Personal information
- Full name: Carlos Jose Roca
- Date of birth: 4 September 1984 (age 41)
- Place of birth: Manchester, England
- Position: Midfielder

Youth career
- 0000–2003: Oldham Athletic

Senior career*
- Years: Team / Apps / (Gls)
- 2003–2004: Oldham Athletic / 7 / (0)
- 2004–2005: Carlisle United / 10 / (0)
- 2005: → Northwich Victoria (loan) / 3 / (0)
- 2005–2007: Northwich Victoria
- 2007–2008: Stalybridge Celtic / 26 / (5)
- 2008: Altrincham / 7 / (0)
- 2008–2013: FC United of Manchester / 165 / (33)
- 2013: Chorley / 2 / (0)
- 2014: Rhyl / 14 / (1)

= Carlos Roca (English footballer) =

English footballer

Carlos Jose Roca (born 4 September 1984) is an English football midfielder who played in the Football League for Oldham Athletic.

==Career==
Roca started his playing career at Oldham Athletic, and made his senior debut in August 2003 in the Division Two defeat at home to Brighton & Hove Albion. After manager Iain Dowie moved on to Crystal Palace, Roca played little first-team football.
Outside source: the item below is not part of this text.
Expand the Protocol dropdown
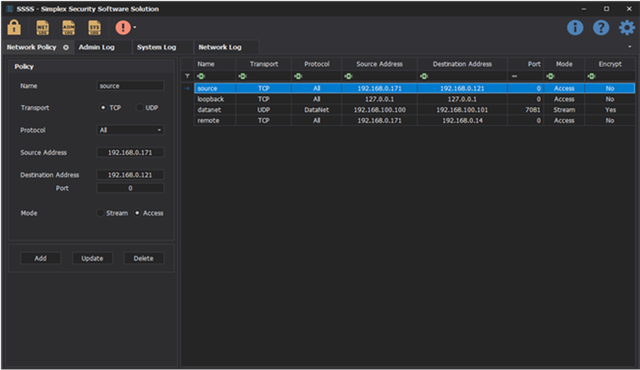The image size is (640, 370). [x=130, y=130]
He was released at the end of the season, and moved on to Carlisle United working under Paul Simpson. Roca played regularly at first, but was unable to force his way back into the first team after a knee injury. He spent time on loan at fellow Conference club Northwich Victoria, and after Carlisle won promotion back to the Football League, he was released.
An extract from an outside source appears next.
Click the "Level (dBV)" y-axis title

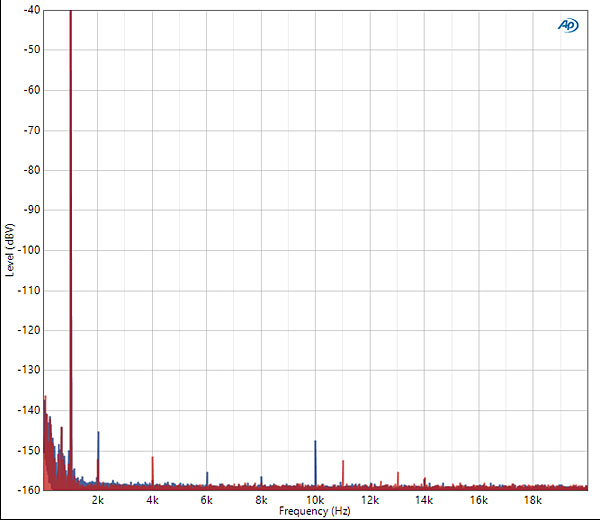coord(10,250)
He then joined Northwich on a permanent contract, and helped them win the 2005–06 Conference North title and reach the semi-final of the 2006–07 FA Trophy. Transfer-listed in July 2007, he was expected to join Droylsden but instead signed for Stalybridge Celtic. He moved on to Altrincham before the end of the season, and then joined FC United of Manchester. Roca spent five years at FC United, making over 200 appearances for the club in all competitions. After a brief spell at Chorley, he spent the second half of the 2013–14 season in the Welsh Premier League with Rhyl.

As of 2019, Roca was managing director of Pro Football Academy, a football coaching and services provider that won the New Business of the Year Award at the 2019 Lloyds Bank National Business Awards.

==Personal life==
Born in England, Roca is of Spanish descent through his father who is from Palma de Mallorca.